At the Harding tomb in Marion spectators seemed far more interested in Calvin Coolidge than in President Hoover. They so pressed about him that he could not reach his own car and had to be driven away in a commandeered machine. Springfield was the most cordial to the President but even there there was no "whooping-it-up-for-Hoover," no lusty demonstrations, no hat-tossing. Careful planning by the Hoover bodyguard averted all unfriendly exhibitions throughout the trip. At Springfield 350 "hunger marchers" who planned to demonstrate before the President were kept off-stage under virtual arrest by the local police. Republicans comforted themselves with the thought that, as Alfred Emanuel Smith discovered in 1928, noisy receptions do not always mean big votes.
The President's Indianapolis speech did him the most political good. The Indiana editors present were primed for partisan ballyhoovering.
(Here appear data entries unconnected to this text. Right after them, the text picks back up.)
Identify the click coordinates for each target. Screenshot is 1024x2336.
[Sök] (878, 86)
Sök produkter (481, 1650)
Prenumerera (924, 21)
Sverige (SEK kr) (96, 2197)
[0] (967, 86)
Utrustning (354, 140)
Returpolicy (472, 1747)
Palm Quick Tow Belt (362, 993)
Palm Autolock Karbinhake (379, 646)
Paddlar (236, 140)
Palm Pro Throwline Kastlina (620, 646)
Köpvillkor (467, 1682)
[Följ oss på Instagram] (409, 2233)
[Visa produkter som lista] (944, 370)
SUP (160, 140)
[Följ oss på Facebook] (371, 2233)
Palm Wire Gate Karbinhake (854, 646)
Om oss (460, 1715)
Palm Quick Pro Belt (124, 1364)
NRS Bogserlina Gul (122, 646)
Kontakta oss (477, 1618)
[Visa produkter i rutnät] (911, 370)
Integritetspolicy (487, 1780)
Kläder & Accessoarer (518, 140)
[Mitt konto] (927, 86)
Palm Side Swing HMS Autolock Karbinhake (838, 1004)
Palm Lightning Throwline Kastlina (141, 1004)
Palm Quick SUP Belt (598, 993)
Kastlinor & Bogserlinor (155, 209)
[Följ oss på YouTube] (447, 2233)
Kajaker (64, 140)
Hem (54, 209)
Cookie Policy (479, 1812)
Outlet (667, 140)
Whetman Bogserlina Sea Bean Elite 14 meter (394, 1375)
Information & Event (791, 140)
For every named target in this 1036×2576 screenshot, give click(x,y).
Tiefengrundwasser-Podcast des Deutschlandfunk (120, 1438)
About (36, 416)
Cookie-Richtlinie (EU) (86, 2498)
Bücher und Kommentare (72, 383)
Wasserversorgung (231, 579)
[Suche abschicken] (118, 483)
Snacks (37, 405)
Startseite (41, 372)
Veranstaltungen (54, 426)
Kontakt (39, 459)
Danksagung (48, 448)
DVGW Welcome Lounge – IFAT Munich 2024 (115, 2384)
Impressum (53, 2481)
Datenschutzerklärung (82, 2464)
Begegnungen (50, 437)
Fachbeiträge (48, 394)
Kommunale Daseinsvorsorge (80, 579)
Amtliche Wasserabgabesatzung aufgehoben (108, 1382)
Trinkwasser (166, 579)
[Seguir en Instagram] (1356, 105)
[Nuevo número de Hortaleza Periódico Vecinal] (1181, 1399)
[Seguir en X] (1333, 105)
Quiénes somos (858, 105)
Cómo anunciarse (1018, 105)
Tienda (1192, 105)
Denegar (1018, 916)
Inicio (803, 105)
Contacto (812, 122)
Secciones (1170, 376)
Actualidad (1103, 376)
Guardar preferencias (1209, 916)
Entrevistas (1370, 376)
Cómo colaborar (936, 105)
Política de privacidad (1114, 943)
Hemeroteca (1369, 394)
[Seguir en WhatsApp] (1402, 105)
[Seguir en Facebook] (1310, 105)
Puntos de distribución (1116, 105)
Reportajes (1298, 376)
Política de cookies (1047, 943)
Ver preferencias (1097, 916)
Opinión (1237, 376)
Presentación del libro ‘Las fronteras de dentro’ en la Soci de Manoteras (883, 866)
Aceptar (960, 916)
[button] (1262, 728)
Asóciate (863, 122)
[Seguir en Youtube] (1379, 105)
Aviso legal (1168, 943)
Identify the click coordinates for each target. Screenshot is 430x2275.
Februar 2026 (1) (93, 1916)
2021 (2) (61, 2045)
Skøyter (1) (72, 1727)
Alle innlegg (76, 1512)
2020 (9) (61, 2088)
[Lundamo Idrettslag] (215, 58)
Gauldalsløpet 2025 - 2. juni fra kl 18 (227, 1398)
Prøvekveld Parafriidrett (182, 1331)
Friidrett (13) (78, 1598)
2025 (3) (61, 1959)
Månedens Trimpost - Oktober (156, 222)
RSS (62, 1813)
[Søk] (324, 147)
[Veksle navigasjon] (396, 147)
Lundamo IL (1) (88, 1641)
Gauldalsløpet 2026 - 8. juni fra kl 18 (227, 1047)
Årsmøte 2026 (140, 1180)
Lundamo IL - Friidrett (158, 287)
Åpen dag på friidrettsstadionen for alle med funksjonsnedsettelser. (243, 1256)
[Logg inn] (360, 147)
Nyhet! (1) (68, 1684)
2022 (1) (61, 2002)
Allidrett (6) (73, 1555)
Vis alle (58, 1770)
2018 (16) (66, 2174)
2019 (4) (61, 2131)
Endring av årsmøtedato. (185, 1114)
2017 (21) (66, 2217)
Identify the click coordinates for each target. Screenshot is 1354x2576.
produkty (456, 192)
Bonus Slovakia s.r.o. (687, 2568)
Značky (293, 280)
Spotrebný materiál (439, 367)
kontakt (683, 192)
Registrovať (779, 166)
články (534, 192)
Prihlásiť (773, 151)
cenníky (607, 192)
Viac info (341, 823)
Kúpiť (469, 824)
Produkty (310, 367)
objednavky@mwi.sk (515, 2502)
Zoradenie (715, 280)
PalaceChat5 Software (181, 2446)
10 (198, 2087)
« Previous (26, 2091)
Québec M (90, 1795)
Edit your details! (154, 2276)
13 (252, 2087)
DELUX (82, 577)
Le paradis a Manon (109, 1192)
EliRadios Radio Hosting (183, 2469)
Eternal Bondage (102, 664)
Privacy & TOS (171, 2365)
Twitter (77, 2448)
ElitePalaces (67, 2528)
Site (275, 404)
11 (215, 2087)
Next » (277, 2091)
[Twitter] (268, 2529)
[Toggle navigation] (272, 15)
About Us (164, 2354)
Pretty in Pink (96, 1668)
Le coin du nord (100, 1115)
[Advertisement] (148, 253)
Applause was clocked as follows:
The President's introduction 2 min. 30 sec.
Senator Watson 30 sec.
Governor Leslie 10 sec.
Prosperity 8 sec.
Avoidance of strikes 3 sec.
Immigration Restriction 12 sec.
U. S. v. foreign conditions 5 sec.
Against a dole 14 sec.
Farm Protection 6 sec.
20-Year Plan 12 sec.
Miscellaneous 1 min. 37 sec.
Total Applause 5 min. 47 sec.
Because it unburied old skeletons of Republican scandal, President Hoover's dedication of the Harding memorial was the most politically costly event of the whole trip. Though the President met the issue squarely by declaring that Harding had been betrayed by his trusted friends, nevertheless the malodorous names of Albert Bacon Fall and Harry Micajah Daugherty bobbed up to be linked in headlines with his own. Daugherty, a trustee of the Harding Memorial Association, was present at the Marion ceremony, sat behind the President. Later a controversy arose as to whether President Hoover had greeted with a handshake the man who as Attorney General was driven out of the same Cabinet in which he sat as Secretary of Commerce.
President Hoover's denunciation of those who had betrayed Harding ended Bribee Fall's hopes that he would be pardoned.
Even before he got back to Washington. President Hoover was publicly interrogated about his Harding speech by Senator Thomas James Walsh, relentless Teapot Dome inquisitor. With an eye cocked on politics, Senator Walsh said:
"That was an interesting bit of history introduced by President Hoover, namely the realization by Harding that he had been betrayed. . . . Intimations to that effect have frequently been made, but never by any one in a position to know as well as the President. . . . Of the faithlessness of which particular friend or friends did President Harding have knowl-edge--Fall, Daugherty, Forbes or Miller? If he had such knowledge, why did he not peremptorily dismiss them?